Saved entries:
○ ○ ○ ○ ○
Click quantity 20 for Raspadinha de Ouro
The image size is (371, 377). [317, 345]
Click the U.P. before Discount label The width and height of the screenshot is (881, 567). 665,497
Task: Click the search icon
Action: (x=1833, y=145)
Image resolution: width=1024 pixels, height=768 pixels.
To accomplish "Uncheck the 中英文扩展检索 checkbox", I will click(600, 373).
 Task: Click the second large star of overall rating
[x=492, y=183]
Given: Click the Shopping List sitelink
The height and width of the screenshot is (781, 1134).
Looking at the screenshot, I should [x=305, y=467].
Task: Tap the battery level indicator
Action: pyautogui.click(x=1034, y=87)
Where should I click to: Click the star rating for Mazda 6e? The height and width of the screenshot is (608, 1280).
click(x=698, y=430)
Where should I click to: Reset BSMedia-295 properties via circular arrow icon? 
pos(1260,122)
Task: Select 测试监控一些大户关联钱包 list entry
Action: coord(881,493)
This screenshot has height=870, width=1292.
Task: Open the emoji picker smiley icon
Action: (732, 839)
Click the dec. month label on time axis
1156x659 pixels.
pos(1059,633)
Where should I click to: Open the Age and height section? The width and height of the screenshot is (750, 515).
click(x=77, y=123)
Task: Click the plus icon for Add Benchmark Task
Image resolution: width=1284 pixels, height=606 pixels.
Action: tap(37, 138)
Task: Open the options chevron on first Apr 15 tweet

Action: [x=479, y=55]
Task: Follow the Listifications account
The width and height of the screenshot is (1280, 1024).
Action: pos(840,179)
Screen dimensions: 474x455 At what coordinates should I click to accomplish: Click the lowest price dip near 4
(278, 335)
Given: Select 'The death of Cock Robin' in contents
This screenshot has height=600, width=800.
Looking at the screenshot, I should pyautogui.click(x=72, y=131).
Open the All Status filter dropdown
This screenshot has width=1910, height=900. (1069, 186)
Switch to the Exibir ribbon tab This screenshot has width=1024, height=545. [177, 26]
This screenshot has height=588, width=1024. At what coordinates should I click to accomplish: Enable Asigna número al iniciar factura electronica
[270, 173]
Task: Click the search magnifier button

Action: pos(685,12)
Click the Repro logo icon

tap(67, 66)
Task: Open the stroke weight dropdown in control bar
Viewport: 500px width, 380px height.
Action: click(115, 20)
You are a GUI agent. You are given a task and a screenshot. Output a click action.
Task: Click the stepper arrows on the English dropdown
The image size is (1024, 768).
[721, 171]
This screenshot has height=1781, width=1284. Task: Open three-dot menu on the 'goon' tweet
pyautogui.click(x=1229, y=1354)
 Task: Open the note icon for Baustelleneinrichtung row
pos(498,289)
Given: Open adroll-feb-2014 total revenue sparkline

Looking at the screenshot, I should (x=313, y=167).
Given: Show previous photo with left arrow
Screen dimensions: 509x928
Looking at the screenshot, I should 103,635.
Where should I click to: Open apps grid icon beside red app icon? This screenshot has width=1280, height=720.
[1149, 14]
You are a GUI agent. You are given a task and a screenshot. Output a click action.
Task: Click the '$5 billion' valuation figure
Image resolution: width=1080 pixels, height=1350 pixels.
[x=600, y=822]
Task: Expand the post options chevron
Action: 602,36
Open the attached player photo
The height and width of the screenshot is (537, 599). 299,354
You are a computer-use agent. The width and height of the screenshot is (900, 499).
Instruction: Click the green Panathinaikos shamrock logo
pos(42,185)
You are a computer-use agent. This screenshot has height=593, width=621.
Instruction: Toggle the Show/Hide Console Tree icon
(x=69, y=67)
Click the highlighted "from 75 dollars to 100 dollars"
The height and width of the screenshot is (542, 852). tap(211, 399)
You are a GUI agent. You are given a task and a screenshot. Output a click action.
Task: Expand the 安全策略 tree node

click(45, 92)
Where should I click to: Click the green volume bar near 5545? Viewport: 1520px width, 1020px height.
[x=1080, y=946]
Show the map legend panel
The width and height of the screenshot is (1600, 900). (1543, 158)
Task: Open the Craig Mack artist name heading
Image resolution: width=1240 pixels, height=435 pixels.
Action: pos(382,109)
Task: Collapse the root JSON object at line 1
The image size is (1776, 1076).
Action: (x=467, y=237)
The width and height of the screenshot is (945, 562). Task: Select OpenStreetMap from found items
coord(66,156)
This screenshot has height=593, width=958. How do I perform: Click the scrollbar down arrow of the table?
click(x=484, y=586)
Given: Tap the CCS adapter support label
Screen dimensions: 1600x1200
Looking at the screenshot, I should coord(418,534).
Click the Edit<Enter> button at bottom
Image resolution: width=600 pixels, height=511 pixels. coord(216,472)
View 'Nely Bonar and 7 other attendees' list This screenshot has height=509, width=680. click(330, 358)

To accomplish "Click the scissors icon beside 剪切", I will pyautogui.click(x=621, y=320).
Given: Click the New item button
○ ○ ○ ○ ○
WORK INSTRUCTION: Whenever a line includes the word "computer", pull it out of the entries.

EXPECTED ANSWER:
You are a computer-use agent. The width and height of the screenshot is (900, 499).
You are a computer-use agent. This screenshot has height=593, width=621.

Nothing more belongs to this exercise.